→ **Work order**: Make an exact copy of every record that follows.

Data items

┌──

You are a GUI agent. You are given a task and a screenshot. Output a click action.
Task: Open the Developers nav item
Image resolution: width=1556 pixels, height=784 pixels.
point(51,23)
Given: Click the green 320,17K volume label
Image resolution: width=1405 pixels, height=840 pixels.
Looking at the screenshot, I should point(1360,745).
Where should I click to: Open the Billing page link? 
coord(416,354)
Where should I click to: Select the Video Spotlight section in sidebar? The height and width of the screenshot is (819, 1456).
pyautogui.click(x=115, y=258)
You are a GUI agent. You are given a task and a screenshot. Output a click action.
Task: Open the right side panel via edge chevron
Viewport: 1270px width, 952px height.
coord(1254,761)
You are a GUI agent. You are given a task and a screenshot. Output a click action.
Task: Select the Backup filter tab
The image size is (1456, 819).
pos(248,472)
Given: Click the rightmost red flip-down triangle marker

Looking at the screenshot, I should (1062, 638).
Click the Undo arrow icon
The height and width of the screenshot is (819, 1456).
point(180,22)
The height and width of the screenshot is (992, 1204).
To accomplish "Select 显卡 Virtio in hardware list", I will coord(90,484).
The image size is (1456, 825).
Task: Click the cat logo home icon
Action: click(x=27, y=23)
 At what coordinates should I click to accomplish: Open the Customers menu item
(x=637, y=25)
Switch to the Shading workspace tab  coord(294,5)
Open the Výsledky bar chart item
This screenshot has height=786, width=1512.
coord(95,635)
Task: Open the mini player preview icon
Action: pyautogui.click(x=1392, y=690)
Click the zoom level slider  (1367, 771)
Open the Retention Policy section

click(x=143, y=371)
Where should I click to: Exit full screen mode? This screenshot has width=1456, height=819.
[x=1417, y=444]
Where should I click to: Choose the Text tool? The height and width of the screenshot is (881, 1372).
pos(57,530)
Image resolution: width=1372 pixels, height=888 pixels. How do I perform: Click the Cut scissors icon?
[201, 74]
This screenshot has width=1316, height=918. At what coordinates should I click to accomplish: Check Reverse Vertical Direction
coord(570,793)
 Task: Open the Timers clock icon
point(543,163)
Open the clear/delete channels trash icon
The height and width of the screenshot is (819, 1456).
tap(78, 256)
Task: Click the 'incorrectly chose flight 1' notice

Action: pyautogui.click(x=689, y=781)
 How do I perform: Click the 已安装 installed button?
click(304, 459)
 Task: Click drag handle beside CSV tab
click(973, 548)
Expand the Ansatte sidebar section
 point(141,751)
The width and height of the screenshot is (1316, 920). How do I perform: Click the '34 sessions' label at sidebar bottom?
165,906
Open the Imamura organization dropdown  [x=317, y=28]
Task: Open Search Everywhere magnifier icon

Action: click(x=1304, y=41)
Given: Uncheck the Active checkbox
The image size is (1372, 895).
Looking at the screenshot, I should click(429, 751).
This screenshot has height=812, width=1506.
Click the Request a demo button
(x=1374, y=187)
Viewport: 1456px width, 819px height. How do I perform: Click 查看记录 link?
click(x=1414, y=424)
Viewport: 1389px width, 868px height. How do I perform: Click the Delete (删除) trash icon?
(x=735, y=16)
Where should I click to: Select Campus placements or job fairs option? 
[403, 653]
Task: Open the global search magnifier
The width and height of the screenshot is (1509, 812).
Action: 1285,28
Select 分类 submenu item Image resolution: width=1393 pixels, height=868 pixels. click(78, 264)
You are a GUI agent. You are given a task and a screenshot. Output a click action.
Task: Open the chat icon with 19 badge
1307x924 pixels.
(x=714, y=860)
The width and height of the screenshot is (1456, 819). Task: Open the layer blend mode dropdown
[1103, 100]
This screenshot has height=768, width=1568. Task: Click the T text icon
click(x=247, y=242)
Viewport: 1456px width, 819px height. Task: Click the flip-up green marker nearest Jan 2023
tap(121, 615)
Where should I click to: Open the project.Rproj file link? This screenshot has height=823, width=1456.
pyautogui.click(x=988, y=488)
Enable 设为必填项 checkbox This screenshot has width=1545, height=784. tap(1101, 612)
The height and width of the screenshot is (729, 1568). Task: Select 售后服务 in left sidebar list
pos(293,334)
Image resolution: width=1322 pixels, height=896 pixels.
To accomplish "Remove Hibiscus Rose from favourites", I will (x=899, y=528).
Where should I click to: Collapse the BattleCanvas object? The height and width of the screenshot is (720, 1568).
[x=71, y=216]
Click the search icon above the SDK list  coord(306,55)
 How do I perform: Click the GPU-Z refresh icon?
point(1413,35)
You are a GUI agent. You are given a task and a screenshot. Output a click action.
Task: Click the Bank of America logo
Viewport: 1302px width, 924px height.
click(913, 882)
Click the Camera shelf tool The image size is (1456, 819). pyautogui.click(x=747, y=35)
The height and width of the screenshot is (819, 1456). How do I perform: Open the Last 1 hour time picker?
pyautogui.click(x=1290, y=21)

└──

→ **Task answer**:
You are a GUI agent. You are given a task and a screenshot. Output a click action.
Task: Open the Developers nav item
Image resolution: width=1556 pixels, height=784 pixels.
point(51,23)
Given: Click the green 320,17K volume label
Image resolution: width=1405 pixels, height=840 pixels.
Looking at the screenshot, I should point(1360,745).
Where should I click to: Open the Billing page link? 
coord(416,354)
Where should I click to: Select the Video Spotlight section in sidebar? The height and width of the screenshot is (819, 1456).
pyautogui.click(x=115, y=258)
You are a GUI agent. You are given a task and a screenshot. Output a click action.
Task: Open the right side panel via edge chevron
Viewport: 1270px width, 952px height.
coord(1254,761)
You are a GUI agent. You are given a task and a screenshot. Output a click action.
Task: Select the Backup filter tab
The image size is (1456, 819).
pos(248,472)
Given: Click the rightmost red flip-down triangle marker

Looking at the screenshot, I should (1062, 638).
Click the Undo arrow icon
The height and width of the screenshot is (819, 1456).
point(180,22)
The height and width of the screenshot is (992, 1204).
To accomplish "Select 显卡 Virtio in hardware list", I will coord(90,484).
The image size is (1456, 825).
Task: Click the cat logo home icon
Action: click(x=27, y=23)
 At what coordinates should I click to accomplish: Open the Customers menu item
(x=637, y=25)
Switch to the Shading workspace tab  coord(294,5)
Open the Výsledky bar chart item
This screenshot has height=786, width=1512.
coord(95,635)
Task: Open the mini player preview icon
Action: pyautogui.click(x=1392, y=690)
Click the zoom level slider  (1367, 771)
Open the Retention Policy section

click(x=143, y=371)
Where should I click to: Exit full screen mode? This screenshot has width=1456, height=819.
[x=1417, y=444]
Where should I click to: Choose the Text tool? The height and width of the screenshot is (881, 1372).
pos(57,530)
Image resolution: width=1372 pixels, height=888 pixels. How do I perform: Click the Cut scissors icon?
[201, 74]
This screenshot has width=1316, height=918. At what coordinates should I click to accomplish: Check Reverse Vertical Direction
coord(570,793)
 Task: Open the Timers clock icon
point(543,163)
Open the clear/delete channels trash icon
The height and width of the screenshot is (819, 1456).
tap(78, 256)
Task: Click the 'incorrectly chose flight 1' notice

Action: pyautogui.click(x=689, y=781)
 How do I perform: Click the 已安装 installed button?
click(304, 459)
 Task: Click drag handle beside CSV tab
click(973, 548)
Expand the Ansatte sidebar section
 point(141,751)
The width and height of the screenshot is (1316, 920). How do I perform: Click the '34 sessions' label at sidebar bottom?
165,906
Open the Imamura organization dropdown  [x=317, y=28]
Task: Open Search Everywhere magnifier icon

Action: click(x=1304, y=41)
Given: Uncheck the Active checkbox
The image size is (1372, 895).
Looking at the screenshot, I should click(429, 751).
This screenshot has height=812, width=1506.
Click the Request a demo button
(x=1374, y=187)
Viewport: 1456px width, 819px height. How do I perform: Click 查看记录 link?
click(x=1414, y=424)
Viewport: 1389px width, 868px height. How do I perform: Click the Delete (删除) trash icon?
(x=735, y=16)
Where should I click to: Select Campus placements or job fairs option? 
[403, 653]
Task: Open the global search magnifier
The width and height of the screenshot is (1509, 812).
Action: 1285,28
Select 分类 submenu item Image resolution: width=1393 pixels, height=868 pixels. click(78, 264)
You are a GUI agent. You are given a task and a screenshot. Output a click action.
Task: Open the chat icon with 19 badge
1307x924 pixels.
(x=714, y=860)
The width and height of the screenshot is (1456, 819). Task: Open the layer blend mode dropdown
[1103, 100]
This screenshot has height=768, width=1568. Task: Click the T text icon
click(x=247, y=242)
Viewport: 1456px width, 819px height. Task: Click the flip-up green marker nearest Jan 2023
tap(121, 615)
Where should I click to: Open the project.Rproj file link? This screenshot has height=823, width=1456.
pyautogui.click(x=988, y=488)
Enable 设为必填项 checkbox This screenshot has width=1545, height=784. tap(1101, 612)
The height and width of the screenshot is (729, 1568). Task: Select 售后服务 in left sidebar list
pos(293,334)
Image resolution: width=1322 pixels, height=896 pixels.
To accomplish "Remove Hibiscus Rose from favourites", I will (x=899, y=528).
Where should I click to: Collapse the BattleCanvas object? The height and width of the screenshot is (720, 1568).
[x=71, y=216]
Click the search icon above the SDK list  coord(306,55)
 How do I perform: Click the GPU-Z refresh icon?
point(1413,35)
You are a GUI agent. You are given a task and a screenshot. Output a click action.
Task: Click the Bank of America logo
Viewport: 1302px width, 924px height.
click(913, 882)
Click the Camera shelf tool The image size is (1456, 819). pyautogui.click(x=747, y=35)
The height and width of the screenshot is (819, 1456). How do I perform: Open the Last 1 hour time picker?
pyautogui.click(x=1290, y=21)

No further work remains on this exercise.